Por Jorge Rivas *
En las sociedades modernas, la política tiene entre sus misiones la de intervenir en los innumerables conflictos que las caracterizan, para tratar de eliminarlos o para apaciguar sus indeseables efectos. Uno de ellos, que las democracias de todo el mundo –principalmente en las grandes ciudades y sus alrededores– deben abordar seriamente si aspiran a perdurar y a profundizarse, es el de la inseguridad. Si los factores que la generan son múltiples, el alto grado de desigualdad es reconocido como central por la totalidad de los criminólogos. Vale la pena decir que el concepto de desigualdad no se agota en la pobreza, aunque la incluya. Se trata más bien de la dualización de la sociedad. En otras palabras, de la cruel convivencia entre la ostentación de lo que unos tienen de sobra y la más elemental necesidad que padecen otros.
Las estadísticas acerca de la población penitenciaria muestran una realidad muy distinta de la que se predica diaria y superficialmente: ella crece nueve veces más rápido que la del conjunto del país. Treinta de cada cien personas privadas de su libertad son analfabetas, y esa proporción llega a setenta en los institutos de menores. La superpoblación de las cárceles promueve la promiscuidad y el hacinamiento, lo que no contribuye a la resocialización de nadie. De algún modo se verifica la afirmación de Alfredo Palacios, en el sentido de que “el Código Penal sólo se aplica a los pobres”.
No obstante, toda demanda de una sociedad que aspira a vivir mejor debe interpretarse como una demanda democrática, y aspirar a vivir más seguros es querer vivir mejor. Por lo tanto, lo que demanda la enorme mayoría es fuertemente democrático. Lo que no es democrático es lo que hace un puñado de miserables e inescrupulosos –algunos de ellos seudodirigentes políticos– que se montan en el legítimo reclamo para desnaturalizarlo y convertirlo en autoritario y reaccionario.
La mayoría reclama políticas preventivas: sabe que cuando el patrullero llega casi siempre es tarde, y el daño, irreparable. A pesar de la morbosidad de los medios, que suele poner en primer plano la opinión visceral de las víctimas, lo que a ellas se les escucha decir no es que se deba reformar el Código Penal, o imponer la pena de muerte, o denunciar el Pacto de San José de Costa Rica. Lo que la mayoría desea es vivir sencillamente tranquila.

## Extracto de la fuente
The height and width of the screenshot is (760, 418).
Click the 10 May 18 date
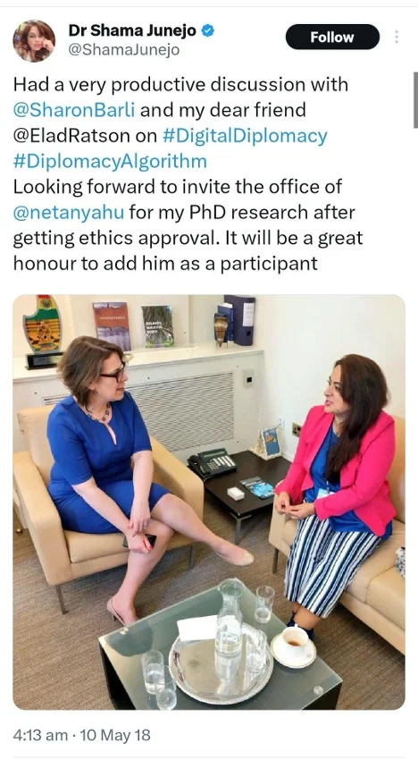click(115, 735)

## Ejercicios
- A) Según el artículo sobre la inseguridad, ¿qué factor reconocen como central todos los criminólogos?
- B) Prosigue el artículo sobre la inseguridad a partir de su última oración.

## Respuestas dadas
- A) El alto grado de desigualdad.

- B)
El problema de la inseguridad es lo suficientemente grave como para que lo aborde gente seria, y no la runfla de atorrantes y oportunistas que repiten banalidades en los medios, más preocupados en obtener algún beneficio personal que en resolver el asunto de fondo. Bien sirve de ejemplo la convocatoria televisiva de un señor, grande ya, aunque navegue con bandera de adolescente y con un sofisticado tatuaje en el cuello, que invita a participar en el armado de un mapa del delito. Es demasiado. Que para desarrollar una política pública contra el crimen hay que tener antes un mapa del delito es tan obvio como que el único que puede hacerlo es el Estado. A otro presunto dirigente, para colmo, se le ocurrió hace algún tiempo levantar en su municipio un muro que separara a los dignos de los indignos, en una demostración de los horrores a los que podemos llegar si no tratamos con seriedad este conflicto.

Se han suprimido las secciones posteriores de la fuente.